Les Chroniques de Sire Jean Froissart/Livre I, Partie I/Chapitre CVII

Livre I. — Partie I. [1340]

CHAPITRE CVII.


Comment ceux de Tournay, de Lille et de Douay coururent jusques devant Courtray où ils prirent grand’proie de bêtes et tuèrent plusieurs hommes.
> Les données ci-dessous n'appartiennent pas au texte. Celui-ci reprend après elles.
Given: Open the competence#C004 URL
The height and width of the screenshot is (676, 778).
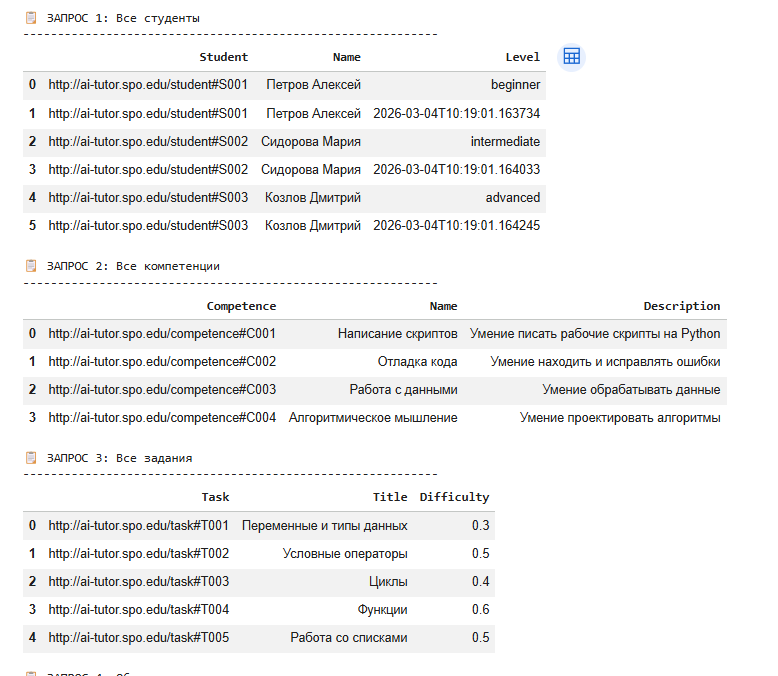Looking at the screenshot, I should pos(162,418).
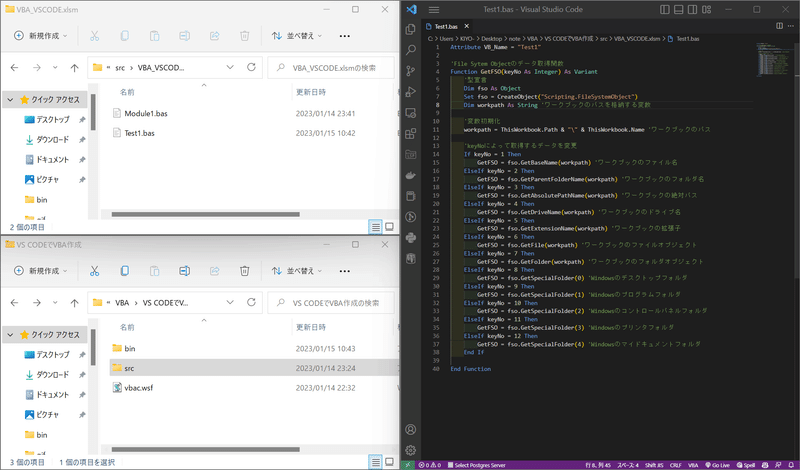This screenshot has width=800, height=470.
Task: Click Go Live in the status bar
Action: (x=717, y=465)
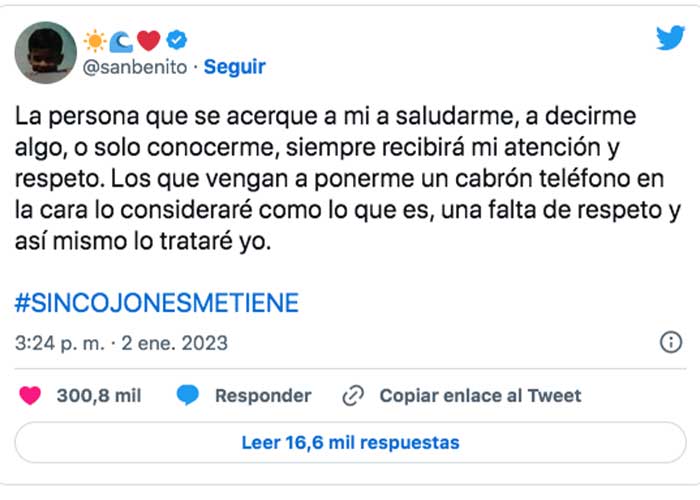This screenshot has height=500, width=700.
Task: Click the 300,8 mil likes count
Action: [x=99, y=396]
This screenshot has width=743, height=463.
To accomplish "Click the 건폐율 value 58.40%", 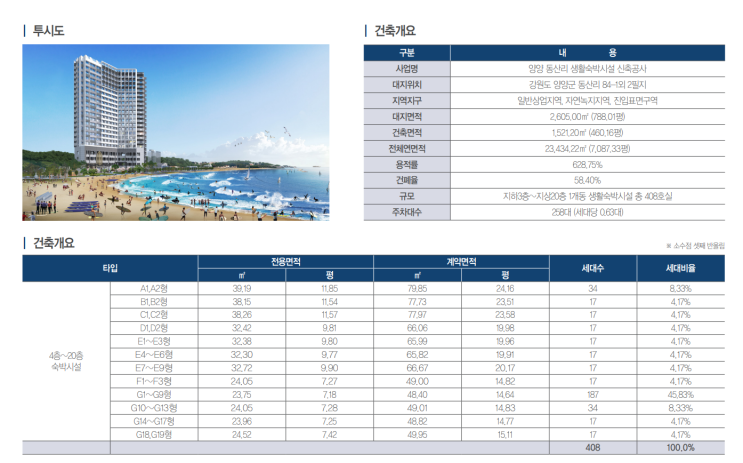I will [x=588, y=181].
Quand le roi vit que par nulle voie ni pourchas qu’il sçut faire ni montrer il ne pourroit retraire les Flamands ni ôter de leur opinion, si commanda à ceux qu’il tenoit en garnison à Tournay, à Lille, à Douay, à Béthune et aux châteaux voisins, qu’ils fissent guerre aux Flamands et courussent leur pays sans déport. Dont il avint que messire Mathieu de Roye, qui pour le temps se tenoit dedans Tournay, et messire Mathieu de Trye, maréchal de France, avec messire Godemar du Fay et plusieurs autres, mirent sus une chevauchée de mille armures de fer, tous bien montés, et trois cents arbalétriers, tant de Tournay, de Lille que de Douay, et se partirent de la cité de Tournay un soir après souper, et chevauchèrent tant que, sur le point du jour, ils vinrent devant Courtray, et accueillirent entour soleil levant toute la proie de là environ. Et coururent les coureurs jusques aux portes, et occirent et mes-haignèrent aucuns hommes qu’ils trouvèrent dedans les faubourgs ; et puis s’en retournèrent arrière et sans dommage ; et prirent ces gens d’armes leur retour devers la rivière du Lis et devers Warneston, en accueillant et emmenant devant eux toute la proie qu’ils trouvèrent et encontrèrent. Et amenèrent ce jour là en la cité de Tournay plus de dix mille blanches bêtes et bien autant, que porcs, que bœufs, que vaches ; et en fut la dite cité bien pourvue et rafraîchie un grand temps et largement avitaillée.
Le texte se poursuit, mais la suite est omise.